BEGIN TEXT EXCERPT

# Wyoming Trout Fishing and Backpacking Video and Pictures (Golden trout and brookies)



## Chinookhead (Mar 4, 2005)

I went fishing and backpacking in Wyoming's Wind River Range during the month of July. The scenery was amazing and I had great brook trout and golden trout fishing on spinning and fly fishing gear. However, the weather was the craziest that I've ever seen it in the summer......changing in the same day from high 70's to snowing and in the 20's etc. I saw lots of antelope in Pinedale, several moose around the Cook Lakes, and possible evidence of a bear messing with my food bag off trail from Big Sandy Trailhead. All I know is that something made large tracks above and below my food bag and scratched the Ursack's rope ( a special bear resistant dyneema armored food sack). I will post some of the better pictures below (too many from which to choose) and a link to a video montage of the whole trip. In the video below, you can skip to 4.18 and 17.11 for the fishing and bear tracks at 9.42. Here is the Video:





Beautiful scenery:
Nice brookie in awe inspiring:















Super clear pretty water:









Pretty but fishless off-trail lake. Wyoming or the tropics? 








Nice Golden trout








Moose at the Cook Lakes








Antelope around Pinedale near Elkhart Park trailhead








Desolation Valley









Now, are you inspired to try to stay in decent shape, so you can carry 40-60 pounds 6-9 days and experience such amazing things? I know my sore knees tell me to do a little bit better with that non-existent exercise routine that at the end of summer I always "commit" to doing  !!!

END TEXT EXCERPT
BEGIN GIVEN INFORMATION

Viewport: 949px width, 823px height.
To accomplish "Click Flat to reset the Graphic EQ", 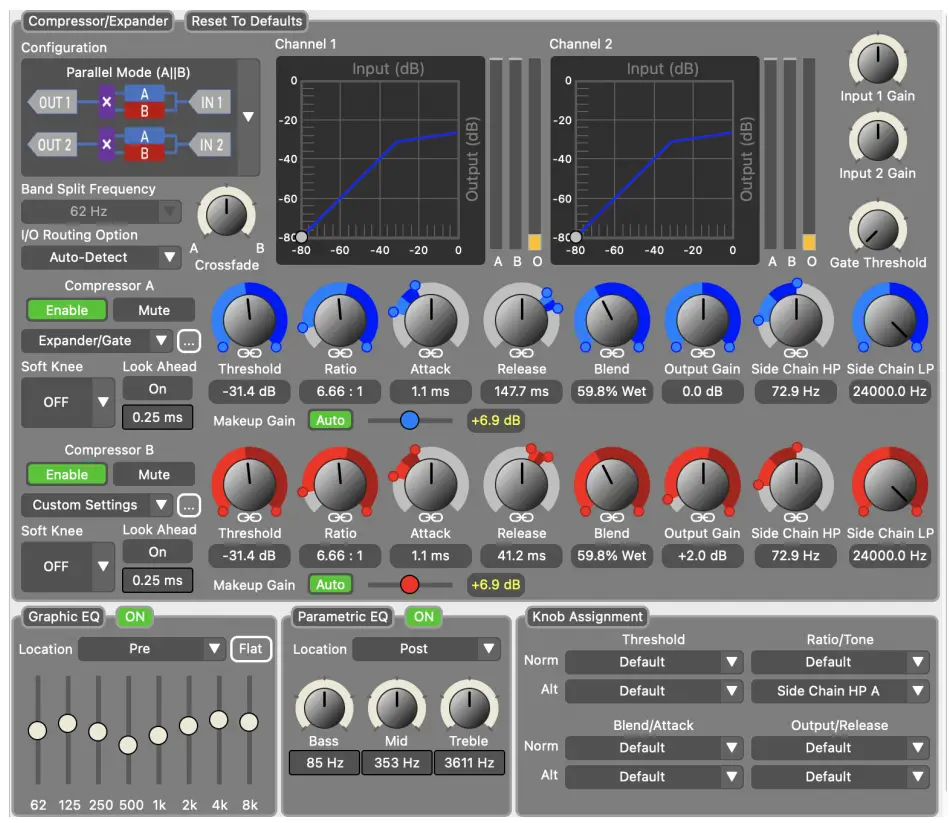I will [251, 648].
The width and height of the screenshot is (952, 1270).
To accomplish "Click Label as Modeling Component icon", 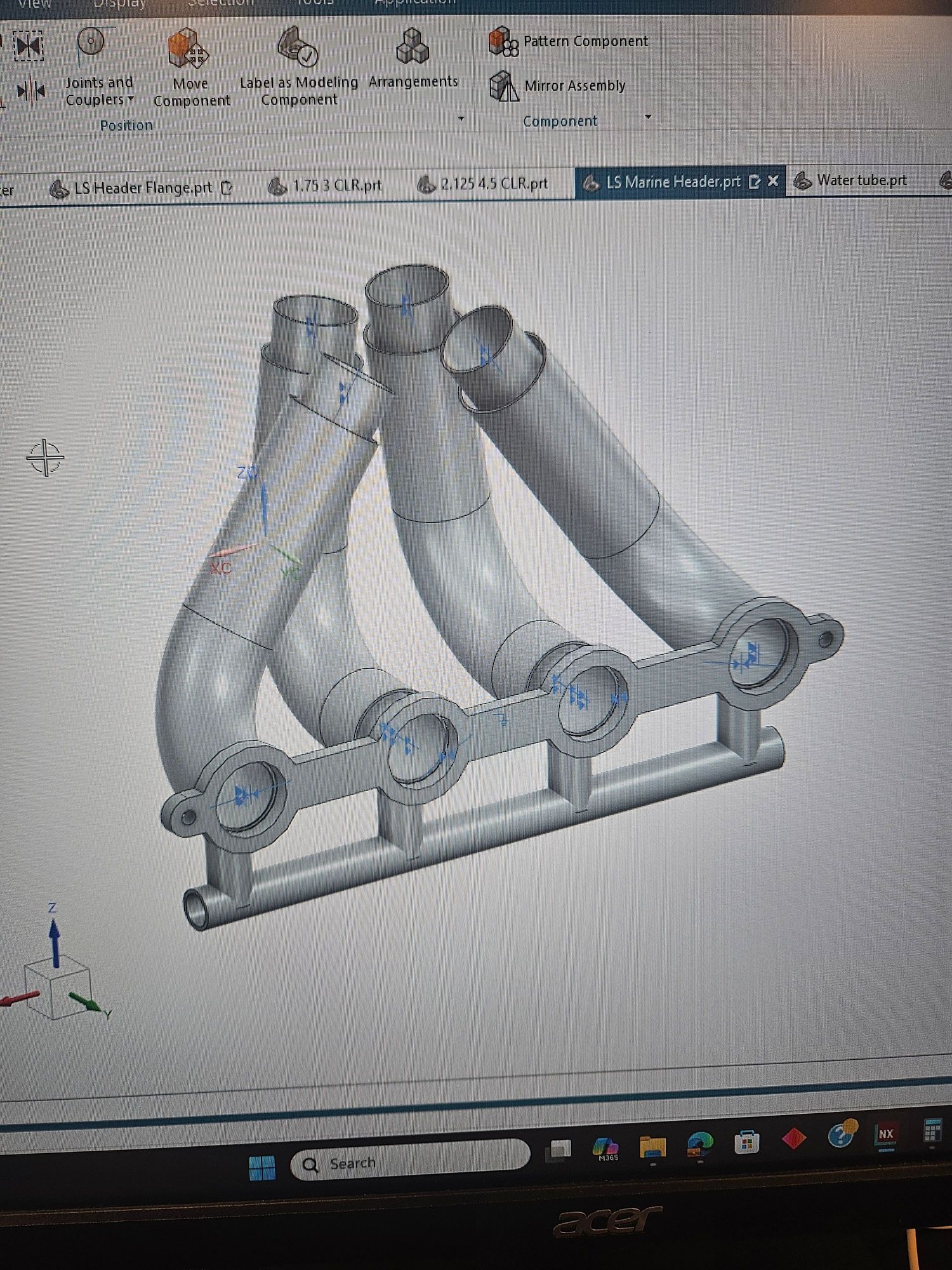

END GIVEN INFORMATION

Return the entire Wyoming fishing and backpacking post word for word. This material comes from a separate source.

FINAL ANSWER:
# Wyoming Trout Fishing and Backpacking Video and Pictures (Golden trout and brookies)



## Chinookhead (Mar 4, 2005)

I went fishing and backpacking in Wyoming's Wind River Range during the month of July. The scenery was amazing and I had great brook trout and golden trout fishing on spinning and fly fishing gear. However, the weather was the craziest that I've ever seen it in the summer......changing in the same day from high 70's to snowing and in the 20's etc. I saw lots of antelope in Pinedale, several moose around the Cook Lakes, and possible evidence of a bear messing with my food bag off trail from Big Sandy Trailhead. All I know is that something made large tracks above and below my food bag and scratched the Ursack's rope ( a special bear resistant dyneema armored food sack). I will post some of the better pictures below (too many from which to choose) and a link to a video montage of the whole trip. In the video below, you can skip to 4.18 and 17.11 for the fishing and bear tracks at 9.42. Here is the Video:





Beautiful scenery:
Nice brookie in awe inspiring:















Super clear pretty water:









Pretty but fishless off-trail lake. Wyoming or the tropics? 








Nice Golden trout








Moose at the Cook Lakes








Antelope around Pinedale near Elkhart Park trailhead








Desolation Valley









Now, are you inspired to try to stay in decent shape, so you can carry 40-60 pounds 6-9 days and experience such amazing things? I know my sore knees tell me to do a little bit better with that non-existent exercise routine that at the end of summer I always "commit" to doing  !!!